--- BEGIN ---
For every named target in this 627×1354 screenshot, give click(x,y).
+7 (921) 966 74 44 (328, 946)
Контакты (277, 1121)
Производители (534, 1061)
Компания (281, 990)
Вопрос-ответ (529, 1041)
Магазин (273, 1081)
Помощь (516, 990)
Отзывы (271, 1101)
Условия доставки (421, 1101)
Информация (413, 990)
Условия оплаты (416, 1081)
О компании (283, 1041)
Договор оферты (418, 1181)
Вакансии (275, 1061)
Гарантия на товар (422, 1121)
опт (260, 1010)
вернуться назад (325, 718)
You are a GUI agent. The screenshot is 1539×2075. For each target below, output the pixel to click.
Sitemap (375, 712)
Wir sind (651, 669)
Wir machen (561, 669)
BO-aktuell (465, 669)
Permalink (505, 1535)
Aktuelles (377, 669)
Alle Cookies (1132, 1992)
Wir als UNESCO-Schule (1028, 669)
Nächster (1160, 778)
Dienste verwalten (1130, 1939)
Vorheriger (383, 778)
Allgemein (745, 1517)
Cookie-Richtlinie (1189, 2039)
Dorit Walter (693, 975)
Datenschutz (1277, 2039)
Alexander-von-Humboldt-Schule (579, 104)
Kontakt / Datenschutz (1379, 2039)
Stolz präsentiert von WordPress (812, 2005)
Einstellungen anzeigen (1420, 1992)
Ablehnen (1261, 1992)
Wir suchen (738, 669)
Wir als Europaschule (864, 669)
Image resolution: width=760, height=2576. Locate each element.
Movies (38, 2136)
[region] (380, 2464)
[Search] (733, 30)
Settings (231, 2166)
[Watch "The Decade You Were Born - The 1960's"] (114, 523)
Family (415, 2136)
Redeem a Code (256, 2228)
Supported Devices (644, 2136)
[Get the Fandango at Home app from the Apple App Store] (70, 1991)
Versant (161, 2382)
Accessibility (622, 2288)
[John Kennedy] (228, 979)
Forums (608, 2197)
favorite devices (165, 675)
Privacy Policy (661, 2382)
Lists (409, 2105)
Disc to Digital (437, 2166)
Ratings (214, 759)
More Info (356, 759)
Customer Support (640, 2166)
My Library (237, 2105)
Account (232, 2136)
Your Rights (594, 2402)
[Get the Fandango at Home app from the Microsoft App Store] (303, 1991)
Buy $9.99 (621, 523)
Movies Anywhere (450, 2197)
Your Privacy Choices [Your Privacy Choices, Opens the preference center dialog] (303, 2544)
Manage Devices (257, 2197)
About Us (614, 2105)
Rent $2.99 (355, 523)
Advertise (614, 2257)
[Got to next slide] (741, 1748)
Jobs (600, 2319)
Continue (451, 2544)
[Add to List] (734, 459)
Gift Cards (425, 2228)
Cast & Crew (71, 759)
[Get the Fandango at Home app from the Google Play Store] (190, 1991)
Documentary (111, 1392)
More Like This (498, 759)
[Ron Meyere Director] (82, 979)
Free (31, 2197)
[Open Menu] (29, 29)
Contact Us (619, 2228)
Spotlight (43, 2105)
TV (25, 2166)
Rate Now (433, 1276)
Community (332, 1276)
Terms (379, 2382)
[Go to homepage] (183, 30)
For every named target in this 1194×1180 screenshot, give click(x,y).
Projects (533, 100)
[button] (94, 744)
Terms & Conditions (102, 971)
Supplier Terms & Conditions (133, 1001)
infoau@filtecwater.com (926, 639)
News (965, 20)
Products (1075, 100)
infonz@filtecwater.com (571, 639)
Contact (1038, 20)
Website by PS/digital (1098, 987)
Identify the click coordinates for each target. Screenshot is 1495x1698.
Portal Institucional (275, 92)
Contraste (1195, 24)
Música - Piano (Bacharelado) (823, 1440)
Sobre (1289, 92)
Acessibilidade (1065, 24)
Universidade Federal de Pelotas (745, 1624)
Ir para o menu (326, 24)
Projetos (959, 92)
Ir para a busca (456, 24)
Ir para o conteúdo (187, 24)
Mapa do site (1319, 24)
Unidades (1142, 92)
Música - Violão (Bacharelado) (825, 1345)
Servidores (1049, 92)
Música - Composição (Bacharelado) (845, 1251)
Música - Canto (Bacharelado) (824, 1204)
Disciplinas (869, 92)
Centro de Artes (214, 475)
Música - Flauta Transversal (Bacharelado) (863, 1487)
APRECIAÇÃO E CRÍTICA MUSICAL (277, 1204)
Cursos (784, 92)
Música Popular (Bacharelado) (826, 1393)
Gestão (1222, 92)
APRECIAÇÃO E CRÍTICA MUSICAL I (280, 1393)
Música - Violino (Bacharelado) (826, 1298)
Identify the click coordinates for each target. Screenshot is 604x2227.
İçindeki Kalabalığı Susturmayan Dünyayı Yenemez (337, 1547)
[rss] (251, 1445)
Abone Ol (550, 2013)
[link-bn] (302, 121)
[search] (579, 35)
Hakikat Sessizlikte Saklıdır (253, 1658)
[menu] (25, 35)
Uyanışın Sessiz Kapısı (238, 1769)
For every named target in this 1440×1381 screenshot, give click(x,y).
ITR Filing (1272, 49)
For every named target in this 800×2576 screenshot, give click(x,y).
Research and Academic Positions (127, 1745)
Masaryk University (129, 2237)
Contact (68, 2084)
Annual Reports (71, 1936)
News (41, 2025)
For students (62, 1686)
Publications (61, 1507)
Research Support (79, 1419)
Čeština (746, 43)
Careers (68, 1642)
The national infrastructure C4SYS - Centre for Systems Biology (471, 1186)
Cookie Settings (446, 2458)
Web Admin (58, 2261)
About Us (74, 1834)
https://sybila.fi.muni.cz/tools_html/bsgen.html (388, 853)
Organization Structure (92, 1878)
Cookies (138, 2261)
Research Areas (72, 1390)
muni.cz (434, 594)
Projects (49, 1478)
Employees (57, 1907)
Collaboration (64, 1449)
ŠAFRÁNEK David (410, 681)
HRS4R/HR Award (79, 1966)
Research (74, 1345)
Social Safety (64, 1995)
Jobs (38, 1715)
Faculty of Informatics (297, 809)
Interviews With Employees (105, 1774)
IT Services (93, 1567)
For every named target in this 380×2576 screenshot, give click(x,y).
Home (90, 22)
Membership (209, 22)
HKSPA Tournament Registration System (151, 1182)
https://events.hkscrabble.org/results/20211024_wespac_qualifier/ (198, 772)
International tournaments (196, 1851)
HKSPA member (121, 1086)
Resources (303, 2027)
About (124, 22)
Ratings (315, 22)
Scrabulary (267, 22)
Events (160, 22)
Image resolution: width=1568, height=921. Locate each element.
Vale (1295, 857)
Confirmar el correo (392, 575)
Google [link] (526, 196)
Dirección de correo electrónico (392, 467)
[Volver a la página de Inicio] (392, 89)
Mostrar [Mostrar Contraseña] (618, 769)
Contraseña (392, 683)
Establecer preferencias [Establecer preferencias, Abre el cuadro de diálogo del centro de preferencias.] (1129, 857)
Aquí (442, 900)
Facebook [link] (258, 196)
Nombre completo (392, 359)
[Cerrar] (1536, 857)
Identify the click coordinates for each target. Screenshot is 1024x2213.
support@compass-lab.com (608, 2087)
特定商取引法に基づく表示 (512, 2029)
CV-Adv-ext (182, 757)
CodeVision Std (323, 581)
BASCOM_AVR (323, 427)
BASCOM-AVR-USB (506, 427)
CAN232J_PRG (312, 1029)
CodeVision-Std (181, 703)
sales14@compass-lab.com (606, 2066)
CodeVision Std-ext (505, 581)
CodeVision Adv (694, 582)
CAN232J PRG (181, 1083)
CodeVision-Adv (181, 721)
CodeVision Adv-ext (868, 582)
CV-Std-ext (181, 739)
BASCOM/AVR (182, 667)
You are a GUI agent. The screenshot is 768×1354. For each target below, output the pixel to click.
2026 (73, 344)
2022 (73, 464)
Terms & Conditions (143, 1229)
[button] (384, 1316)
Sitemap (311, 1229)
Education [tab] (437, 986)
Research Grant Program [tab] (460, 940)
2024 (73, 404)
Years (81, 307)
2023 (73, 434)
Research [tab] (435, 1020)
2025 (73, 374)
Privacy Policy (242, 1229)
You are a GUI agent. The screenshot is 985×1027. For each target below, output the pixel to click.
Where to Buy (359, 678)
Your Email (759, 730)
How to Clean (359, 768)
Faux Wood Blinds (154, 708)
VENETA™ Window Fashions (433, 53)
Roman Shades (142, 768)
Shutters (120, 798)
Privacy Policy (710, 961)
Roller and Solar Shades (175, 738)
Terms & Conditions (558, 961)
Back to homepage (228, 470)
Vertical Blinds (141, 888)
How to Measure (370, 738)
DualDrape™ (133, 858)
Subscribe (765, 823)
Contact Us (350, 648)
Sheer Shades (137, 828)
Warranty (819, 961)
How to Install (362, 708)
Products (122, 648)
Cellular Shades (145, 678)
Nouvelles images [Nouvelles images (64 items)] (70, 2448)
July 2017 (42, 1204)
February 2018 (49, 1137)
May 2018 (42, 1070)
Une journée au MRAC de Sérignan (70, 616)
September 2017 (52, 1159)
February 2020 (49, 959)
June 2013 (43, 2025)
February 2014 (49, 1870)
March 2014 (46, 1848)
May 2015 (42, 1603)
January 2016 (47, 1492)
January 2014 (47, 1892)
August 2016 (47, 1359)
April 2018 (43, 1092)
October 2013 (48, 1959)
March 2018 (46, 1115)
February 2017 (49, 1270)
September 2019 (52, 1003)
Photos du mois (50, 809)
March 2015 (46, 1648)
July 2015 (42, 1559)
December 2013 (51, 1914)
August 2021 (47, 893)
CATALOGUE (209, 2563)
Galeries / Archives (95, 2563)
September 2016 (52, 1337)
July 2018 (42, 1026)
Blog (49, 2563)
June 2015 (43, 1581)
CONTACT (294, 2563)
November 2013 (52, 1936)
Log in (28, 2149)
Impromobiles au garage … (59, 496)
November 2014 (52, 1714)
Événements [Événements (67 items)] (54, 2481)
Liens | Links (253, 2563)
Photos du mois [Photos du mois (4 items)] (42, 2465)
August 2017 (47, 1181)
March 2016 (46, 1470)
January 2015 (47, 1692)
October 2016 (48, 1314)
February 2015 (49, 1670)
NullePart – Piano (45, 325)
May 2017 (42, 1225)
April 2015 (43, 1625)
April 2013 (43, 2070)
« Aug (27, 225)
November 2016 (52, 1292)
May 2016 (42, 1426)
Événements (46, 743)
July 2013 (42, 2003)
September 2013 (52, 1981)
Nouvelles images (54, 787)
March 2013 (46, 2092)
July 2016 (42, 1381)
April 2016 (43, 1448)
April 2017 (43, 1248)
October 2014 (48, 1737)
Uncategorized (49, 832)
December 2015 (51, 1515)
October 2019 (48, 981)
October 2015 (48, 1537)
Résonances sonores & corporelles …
--- END ---
## Directive
Please repeat the rows starting with the line with "[John Kennedy] (228, 979)" and going on through the line with "Contact (1038, 20)", swapping "Jobs" for "Careers" and leaving everything else unchanged.

## The answer
[John Kennedy] (228, 979)
Forums (608, 2197)
favorite devices (165, 675)
Privacy Policy (661, 2382)
Lists (409, 2105)
Disc to Digital (437, 2166)
Ratings (214, 759)
More Info (356, 759)
Customer Support (640, 2166)
My Library (237, 2105)
Account (232, 2136)
Your Rights (594, 2402)
[Get the Fandango at Home app from the Microsoft App Store] (303, 1991)
Buy $9.99 (621, 523)
Movies Anywhere (450, 2197)
Your Privacy Choices [Your Privacy Choices, Opens the preference center dialog] (303, 2544)
Manage Devices (257, 2197)
About Us (614, 2105)
Rent $2.99 (355, 523)
Advertise (614, 2257)
[Got to next slide] (741, 1748)
Careers (600, 2319)
Continue (451, 2544)
[Add to List] (734, 459)
Gift Cards (425, 2228)
Cast & Crew (71, 759)
[Get the Fandango at Home app from the Google Play Store] (190, 1991)
Documentary (111, 1392)
More Like This (498, 759)
[Ron Meyere Director] (82, 979)
Free (31, 2197)
[Open Menu] (29, 29)
Contact Us (619, 2228)
Spotlight (43, 2105)
TV (25, 2166)
Rate Now (433, 1276)
Community (332, 1276)
Terms (379, 2382)
[Go to homepage] (183, 30)
For every named target in this 1194×1180 screenshot, give click(x,y).
Projects (533, 100)
[button] (94, 744)
Terms & Conditions (102, 971)
Supplier Terms & Conditions (133, 1001)
infoau@filtecwater.com (926, 639)
News (965, 20)
Products (1075, 100)
infonz@filtecwater.com (571, 639)
Contact (1038, 20)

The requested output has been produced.